Compared with previous studies, our analysis incorporated more examiners with varying skills and a larger sample size, further strengthening our results. The results of the studies by Youdas et al. [
28] and Herrero et al. [
32] are in agreement with those of our study regarding acceptable intra-rater reliability in repeated measures of joint ROM, independent of the skill level of the operator and low inter-rater reliability. However, we found that goniometer use had higher intra-rater reliability and poorer inter-rater reliability. The reason for the high intrarater reliability is that the examiners remembered every measurement, because there was not enough interval between measurements. Regarding the low inter-rater reliability; the potential sources of error include location of the axis of motion, inconsistent patient positioning and goniometric alignment, inability or disinclination of the patient to accurately reproduce active joint motion, and inconsistent identification or alteration of bony landmarks used to guide measurement [
29].
Joint ROM measurement using a conventional goniometer should be made by the same examiner because considerable disagreement exists when measurements are made by different examiners. This disagreement could erroneously influence the clinical decision-making process. Due to lack of reliability of the conventional goniometer currently in use, clinicians should be cautious when interpreting results, especially those obtained by different examiners.

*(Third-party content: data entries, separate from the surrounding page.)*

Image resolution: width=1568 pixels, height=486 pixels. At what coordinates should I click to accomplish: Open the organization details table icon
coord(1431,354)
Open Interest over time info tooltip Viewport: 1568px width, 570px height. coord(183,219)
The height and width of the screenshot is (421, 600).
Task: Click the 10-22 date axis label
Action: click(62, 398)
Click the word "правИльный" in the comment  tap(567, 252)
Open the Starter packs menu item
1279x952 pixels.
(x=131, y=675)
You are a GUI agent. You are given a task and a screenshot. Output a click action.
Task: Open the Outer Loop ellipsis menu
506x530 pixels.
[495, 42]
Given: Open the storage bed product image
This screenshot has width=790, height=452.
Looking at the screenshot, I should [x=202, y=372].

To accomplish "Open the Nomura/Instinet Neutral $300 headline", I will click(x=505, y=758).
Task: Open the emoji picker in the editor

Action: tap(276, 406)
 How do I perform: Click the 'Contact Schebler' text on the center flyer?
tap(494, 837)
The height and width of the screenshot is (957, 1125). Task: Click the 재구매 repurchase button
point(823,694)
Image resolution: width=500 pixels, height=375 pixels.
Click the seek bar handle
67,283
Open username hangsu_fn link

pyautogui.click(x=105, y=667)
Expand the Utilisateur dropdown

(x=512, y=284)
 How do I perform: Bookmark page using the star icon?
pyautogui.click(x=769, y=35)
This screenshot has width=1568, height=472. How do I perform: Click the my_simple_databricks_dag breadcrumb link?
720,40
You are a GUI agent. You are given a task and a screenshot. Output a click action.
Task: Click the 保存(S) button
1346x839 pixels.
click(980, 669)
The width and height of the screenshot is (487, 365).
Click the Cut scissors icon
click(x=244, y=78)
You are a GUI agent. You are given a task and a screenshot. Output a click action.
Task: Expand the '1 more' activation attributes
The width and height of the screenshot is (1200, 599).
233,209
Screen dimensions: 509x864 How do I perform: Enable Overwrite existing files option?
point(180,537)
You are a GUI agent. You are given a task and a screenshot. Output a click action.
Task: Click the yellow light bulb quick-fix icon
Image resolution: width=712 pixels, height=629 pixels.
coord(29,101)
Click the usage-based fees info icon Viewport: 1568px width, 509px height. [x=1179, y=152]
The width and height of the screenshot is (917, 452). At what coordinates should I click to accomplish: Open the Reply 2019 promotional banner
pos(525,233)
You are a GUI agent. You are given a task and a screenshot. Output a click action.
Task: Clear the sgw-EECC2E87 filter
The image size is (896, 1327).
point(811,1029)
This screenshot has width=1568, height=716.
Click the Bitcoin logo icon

This study had some limitations. First, this study was performed with elderly participants. It is possible that more significant age-related effects would have become apparent if more participants were measured or if the cohort was younger. Second, this protocol is limited to the healthy participants studied, so the results cannot be extrapolated to other injured populations. Third, the intrarater relativity was relatively high. This may because the 3 sequential measurements were made at the same time in a day and the examiner memorized the measured values. If we evaluate ROM at longer time intervals, the intrarater reliability may be lowered, especially for measurements made according to a non-standardized protocol.
The newly developed highly reliable measurement method can be used as reference standard for ROM measurement in clinical settings. Moreover, standardized and consistent evaluations of ROM would be possible, regardless of examiners. Further studies for simplification as well as computerization of the developed protocol will make it more useful for application in clinical settings.
To conclude, ROM measurement using the goniometer currently in use showed poor inter-rater reliability and therefore cannot be used as an objective physical evaluation. ROM measurements according to the newly developed KRSP showed excellent inter-rater and intra-rater reliability. These results indicate that the KRSP can be the reference standard protocol for measuring ROM in the clinical setting as an alternative to a goniometer. Further research is required to enable better clinical application of this protocol.